# Problem to solve
Working from the entries that follow, retype each one without any alteration.
--------------------
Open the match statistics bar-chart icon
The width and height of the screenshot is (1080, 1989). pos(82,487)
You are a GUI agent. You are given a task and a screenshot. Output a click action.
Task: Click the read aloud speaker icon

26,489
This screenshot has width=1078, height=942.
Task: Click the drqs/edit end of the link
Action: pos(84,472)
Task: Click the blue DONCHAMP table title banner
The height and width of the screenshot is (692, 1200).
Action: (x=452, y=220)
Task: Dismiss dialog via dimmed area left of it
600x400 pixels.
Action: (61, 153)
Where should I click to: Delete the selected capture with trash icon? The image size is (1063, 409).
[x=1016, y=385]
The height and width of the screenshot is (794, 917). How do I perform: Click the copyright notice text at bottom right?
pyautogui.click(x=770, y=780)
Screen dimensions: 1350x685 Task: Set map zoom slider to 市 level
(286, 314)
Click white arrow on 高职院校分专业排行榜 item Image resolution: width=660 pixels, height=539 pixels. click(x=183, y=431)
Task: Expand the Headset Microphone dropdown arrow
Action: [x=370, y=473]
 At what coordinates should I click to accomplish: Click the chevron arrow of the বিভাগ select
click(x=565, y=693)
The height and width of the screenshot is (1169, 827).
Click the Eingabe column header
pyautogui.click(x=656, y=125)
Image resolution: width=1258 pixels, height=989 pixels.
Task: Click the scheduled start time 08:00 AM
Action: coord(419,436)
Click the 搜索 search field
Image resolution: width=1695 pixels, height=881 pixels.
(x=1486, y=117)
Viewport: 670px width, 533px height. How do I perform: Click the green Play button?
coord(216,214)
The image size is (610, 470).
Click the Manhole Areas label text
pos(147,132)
--------------------
# Worked solution
Open the match statistics bar-chart icon
The width and height of the screenshot is (1080, 1989). pos(82,487)
You are a GUI agent. You are given a task and a screenshot. Output a click action.
Task: Click the read aloud speaker icon

26,489
This screenshot has width=1078, height=942.
Task: Click the drqs/edit end of the link
Action: pos(84,472)
Task: Click the blue DONCHAMP table title banner
The height and width of the screenshot is (692, 1200).
Action: (x=452, y=220)
Task: Dismiss dialog via dimmed area left of it
600x400 pixels.
Action: (61, 153)
Where should I click to: Delete the selected capture with trash icon? The image size is (1063, 409).
[x=1016, y=385]
The height and width of the screenshot is (794, 917). How do I perform: Click the copyright notice text at bottom right?
pyautogui.click(x=770, y=780)
Screen dimensions: 1350x685 Task: Set map zoom slider to 市 level
(286, 314)
Click white arrow on 高职院校分专业排行榜 item Image resolution: width=660 pixels, height=539 pixels. click(x=183, y=431)
Task: Expand the Headset Microphone dropdown arrow
Action: [x=370, y=473]
 At what coordinates should I click to accomplish: Click the chevron arrow of the বিভাগ select
click(x=565, y=693)
The height and width of the screenshot is (1169, 827).
Click the Eingabe column header
pyautogui.click(x=656, y=125)
Image resolution: width=1258 pixels, height=989 pixels.
Task: Click the scheduled start time 08:00 AM
Action: coord(419,436)
Click the 搜索 search field
Image resolution: width=1695 pixels, height=881 pixels.
(x=1486, y=117)
Viewport: 670px width, 533px height. How do I perform: Click the green Play button?
coord(216,214)
The image size is (610, 470).
Click the Manhole Areas label text
pos(147,132)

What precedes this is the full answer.